# EXERCISE GOAL
A word-for-word copy of the entries is the only acceptable reply.

• • • •

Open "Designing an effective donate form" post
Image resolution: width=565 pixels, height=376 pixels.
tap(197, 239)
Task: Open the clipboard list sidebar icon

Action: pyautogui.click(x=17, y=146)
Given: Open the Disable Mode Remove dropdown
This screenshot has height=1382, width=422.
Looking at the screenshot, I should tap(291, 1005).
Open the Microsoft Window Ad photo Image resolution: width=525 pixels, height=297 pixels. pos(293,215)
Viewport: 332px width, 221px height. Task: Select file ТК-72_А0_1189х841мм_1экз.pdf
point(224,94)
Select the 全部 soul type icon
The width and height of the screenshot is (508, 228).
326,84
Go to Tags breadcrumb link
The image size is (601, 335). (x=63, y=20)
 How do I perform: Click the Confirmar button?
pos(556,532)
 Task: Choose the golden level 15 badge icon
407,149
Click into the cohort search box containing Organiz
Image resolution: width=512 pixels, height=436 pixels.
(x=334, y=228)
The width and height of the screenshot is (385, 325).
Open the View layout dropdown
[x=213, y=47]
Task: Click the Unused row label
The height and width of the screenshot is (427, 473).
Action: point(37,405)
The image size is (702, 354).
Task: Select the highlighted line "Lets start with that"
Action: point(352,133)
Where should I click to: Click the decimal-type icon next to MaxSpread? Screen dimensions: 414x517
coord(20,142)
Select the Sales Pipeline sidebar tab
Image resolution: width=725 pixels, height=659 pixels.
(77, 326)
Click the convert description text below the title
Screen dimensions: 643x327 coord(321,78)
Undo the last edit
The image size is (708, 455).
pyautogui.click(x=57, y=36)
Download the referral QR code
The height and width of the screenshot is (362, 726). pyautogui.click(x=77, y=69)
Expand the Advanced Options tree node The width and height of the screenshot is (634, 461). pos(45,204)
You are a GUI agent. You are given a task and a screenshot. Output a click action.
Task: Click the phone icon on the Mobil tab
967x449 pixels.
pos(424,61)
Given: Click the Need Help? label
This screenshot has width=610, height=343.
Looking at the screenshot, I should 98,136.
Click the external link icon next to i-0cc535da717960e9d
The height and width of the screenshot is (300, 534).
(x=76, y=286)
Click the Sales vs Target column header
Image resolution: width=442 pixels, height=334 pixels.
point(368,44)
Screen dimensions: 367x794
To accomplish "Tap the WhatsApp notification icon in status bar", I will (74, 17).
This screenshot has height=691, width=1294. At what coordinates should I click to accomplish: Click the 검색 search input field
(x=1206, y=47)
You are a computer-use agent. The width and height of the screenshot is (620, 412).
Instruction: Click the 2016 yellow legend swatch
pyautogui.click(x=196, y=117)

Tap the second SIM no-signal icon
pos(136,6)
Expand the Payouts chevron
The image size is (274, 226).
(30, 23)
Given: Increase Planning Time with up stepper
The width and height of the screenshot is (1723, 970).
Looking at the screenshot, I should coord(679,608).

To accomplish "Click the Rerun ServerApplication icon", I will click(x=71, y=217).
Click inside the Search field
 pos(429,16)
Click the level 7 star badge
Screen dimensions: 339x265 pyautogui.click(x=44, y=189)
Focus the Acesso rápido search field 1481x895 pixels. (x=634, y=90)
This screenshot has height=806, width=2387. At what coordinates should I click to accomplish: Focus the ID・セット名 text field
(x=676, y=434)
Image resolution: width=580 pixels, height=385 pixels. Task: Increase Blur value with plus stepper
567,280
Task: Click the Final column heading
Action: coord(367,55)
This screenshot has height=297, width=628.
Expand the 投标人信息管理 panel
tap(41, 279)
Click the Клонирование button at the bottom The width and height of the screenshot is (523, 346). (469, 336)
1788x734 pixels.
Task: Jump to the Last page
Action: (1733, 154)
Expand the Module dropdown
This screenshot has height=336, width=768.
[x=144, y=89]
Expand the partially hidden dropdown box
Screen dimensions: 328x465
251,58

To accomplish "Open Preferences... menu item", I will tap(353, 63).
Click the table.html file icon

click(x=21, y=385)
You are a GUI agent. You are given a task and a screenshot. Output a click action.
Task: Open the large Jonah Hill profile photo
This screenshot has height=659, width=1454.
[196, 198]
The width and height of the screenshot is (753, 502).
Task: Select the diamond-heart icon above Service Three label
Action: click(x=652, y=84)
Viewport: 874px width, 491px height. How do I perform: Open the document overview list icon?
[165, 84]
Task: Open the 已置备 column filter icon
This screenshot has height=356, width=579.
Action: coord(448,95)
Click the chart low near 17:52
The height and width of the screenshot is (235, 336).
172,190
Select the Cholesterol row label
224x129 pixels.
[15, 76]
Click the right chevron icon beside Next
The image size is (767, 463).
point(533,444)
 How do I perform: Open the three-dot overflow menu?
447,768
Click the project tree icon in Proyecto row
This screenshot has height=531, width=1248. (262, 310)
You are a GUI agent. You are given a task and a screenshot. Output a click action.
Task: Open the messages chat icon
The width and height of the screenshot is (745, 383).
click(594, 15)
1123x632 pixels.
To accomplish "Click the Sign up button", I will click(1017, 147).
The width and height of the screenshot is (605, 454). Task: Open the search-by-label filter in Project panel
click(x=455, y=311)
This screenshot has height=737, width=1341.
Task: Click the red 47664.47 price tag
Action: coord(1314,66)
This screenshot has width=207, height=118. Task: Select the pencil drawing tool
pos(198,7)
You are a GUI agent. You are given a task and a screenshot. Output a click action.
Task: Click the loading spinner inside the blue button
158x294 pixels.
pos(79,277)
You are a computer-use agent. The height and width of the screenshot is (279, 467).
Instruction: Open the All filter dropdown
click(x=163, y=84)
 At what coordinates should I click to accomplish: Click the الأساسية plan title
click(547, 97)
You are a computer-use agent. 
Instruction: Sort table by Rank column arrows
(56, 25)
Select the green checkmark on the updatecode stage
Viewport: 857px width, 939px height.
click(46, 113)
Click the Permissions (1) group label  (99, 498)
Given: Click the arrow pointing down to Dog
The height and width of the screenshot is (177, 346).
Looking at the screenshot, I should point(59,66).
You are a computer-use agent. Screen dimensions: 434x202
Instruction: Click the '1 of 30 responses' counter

• • • •

# RESPONSE AREA
Open "Designing an effective donate form" post
Image resolution: width=565 pixels, height=376 pixels.
tap(197, 239)
Task: Open the clipboard list sidebar icon

Action: pyautogui.click(x=17, y=146)
Given: Open the Disable Mode Remove dropdown
This screenshot has height=1382, width=422.
Looking at the screenshot, I should tap(291, 1005).
Open the Microsoft Window Ad photo Image resolution: width=525 pixels, height=297 pixels. pos(293,215)
Viewport: 332px width, 221px height. Task: Select file ТК-72_А0_1189х841мм_1экз.pdf
point(224,94)
Select the 全部 soul type icon
The width and height of the screenshot is (508, 228).
326,84
Go to Tags breadcrumb link
The image size is (601, 335). (x=63, y=20)
 How do I perform: Click the Confirmar button?
pos(556,532)
 Task: Choose the golden level 15 badge icon
407,149
Click into the cohort search box containing Organiz
Image resolution: width=512 pixels, height=436 pixels.
(x=334, y=228)
The width and height of the screenshot is (385, 325).
Open the View layout dropdown
[x=213, y=47]
Task: Click the Unused row label
The height and width of the screenshot is (427, 473).
Action: point(37,405)
The image size is (702, 354).
Task: Select the highlighted line "Lets start with that"
Action: point(352,133)
Where should I click to: Click the decimal-type icon next to MaxSpread? Screen dimensions: 414x517
coord(20,142)
Select the Sales Pipeline sidebar tab
Image resolution: width=725 pixels, height=659 pixels.
(77, 326)
Click the convert description text below the title
Screen dimensions: 643x327 coord(321,78)
Undo the last edit
The image size is (708, 455).
pyautogui.click(x=57, y=36)
Download the referral QR code
The height and width of the screenshot is (362, 726). pyautogui.click(x=77, y=69)
Expand the Advanced Options tree node The width and height of the screenshot is (634, 461). pos(45,204)
You are a GUI agent. You are given a task and a screenshot. Output a click action.
Task: Click the phone icon on the Mobil tab
967x449 pixels.
pos(424,61)
Given: Click the Need Help? label
This screenshot has width=610, height=343.
Looking at the screenshot, I should 98,136.
Click the external link icon next to i-0cc535da717960e9d
The height and width of the screenshot is (300, 534).
(x=76, y=286)
Click the Sales vs Target column header
Image resolution: width=442 pixels, height=334 pixels.
point(368,44)
Screen dimensions: 367x794
To accomplish "Tap the WhatsApp notification icon in status bar", I will (74, 17).
This screenshot has height=691, width=1294. At what coordinates should I click to accomplish: Click the 검색 search input field
(x=1206, y=47)
You are a computer-use agent. The width and height of the screenshot is (620, 412).
Instruction: Click the 2016 yellow legend swatch
pyautogui.click(x=196, y=117)

Tap the second SIM no-signal icon
pos(136,6)
Expand the Payouts chevron
The image size is (274, 226).
(30, 23)
Given: Increase Planning Time with up stepper
The width and height of the screenshot is (1723, 970).
Looking at the screenshot, I should coord(679,608).

To accomplish "Click the Rerun ServerApplication icon", I will click(x=71, y=217).
Click inside the Search field
 pos(429,16)
Click the level 7 star badge
Screen dimensions: 339x265 pyautogui.click(x=44, y=189)
Focus the Acesso rápido search field 1481x895 pixels. (x=634, y=90)
This screenshot has height=806, width=2387. At what coordinates should I click to accomplish: Focus the ID・セット名 text field
(x=676, y=434)
Image resolution: width=580 pixels, height=385 pixels. Task: Increase Blur value with plus stepper
567,280
Task: Click the Final column heading
Action: coord(367,55)
This screenshot has height=297, width=628.
Expand the 投标人信息管理 panel
tap(41, 279)
Click the Клонирование button at the bottom The width and height of the screenshot is (523, 346). (469, 336)
1788x734 pixels.
Task: Jump to the Last page
Action: (1733, 154)
Expand the Module dropdown
This screenshot has height=336, width=768.
[x=144, y=89]
Expand the partially hidden dropdown box
Screen dimensions: 328x465
251,58

To accomplish "Open Preferences... menu item", I will tap(353, 63).
Click the table.html file icon

click(x=21, y=385)
You are a GUI agent. You are given a task and a screenshot. Output a click action.
Task: Open the large Jonah Hill profile photo
This screenshot has height=659, width=1454.
[196, 198]
The width and height of the screenshot is (753, 502).
Task: Select the diamond-heart icon above Service Three label
Action: click(x=652, y=84)
Viewport: 874px width, 491px height. How do I perform: Open the document overview list icon?
[165, 84]
Task: Open the 已置备 column filter icon
This screenshot has height=356, width=579.
Action: coord(448,95)
Click the chart low near 17:52
The height and width of the screenshot is (235, 336).
172,190
Select the Cholesterol row label
224x129 pixels.
[15, 76]
Click the right chevron icon beside Next
The image size is (767, 463).
point(533,444)
 How do I perform: Open the three-dot overflow menu?
447,768
Click the project tree icon in Proyecto row
This screenshot has height=531, width=1248. (262, 310)
You are a GUI agent. You are given a task and a screenshot. Output a click action.
Task: Open the messages chat icon
The width and height of the screenshot is (745, 383).
click(594, 15)
1123x632 pixels.
To accomplish "Click the Sign up button", I will click(1017, 147).
The width and height of the screenshot is (605, 454). Task: Open the search-by-label filter in Project panel
click(x=455, y=311)
This screenshot has height=737, width=1341.
Task: Click the red 47664.47 price tag
Action: coord(1314,66)
This screenshot has width=207, height=118. Task: Select the pencil drawing tool
pos(198,7)
You are a GUI agent. You are given a task and a screenshot. Output a click action.
Task: Click the loading spinner inside the blue button
158x294 pixels.
pos(79,277)
You are a computer-use agent. The height and width of the screenshot is (279, 467).
Instruction: Open the All filter dropdown
click(x=163, y=84)
 At what coordinates should I click to accomplish: Click the الأساسية plan title
click(547, 97)
You are a computer-use agent. 
Instruction: Sort table by Rank column arrows
(56, 25)
Select the green checkmark on the updatecode stage
Viewport: 857px width, 939px height.
click(46, 113)
Click the Permissions (1) group label  (99, 498)
Given: Click the arrow pointing down to Dog
The height and width of the screenshot is (177, 346).
Looking at the screenshot, I should point(59,66).
You are a computer-use agent. Screen dimensions: 434x202
Instruction: Click the '1 of 30 responses' counter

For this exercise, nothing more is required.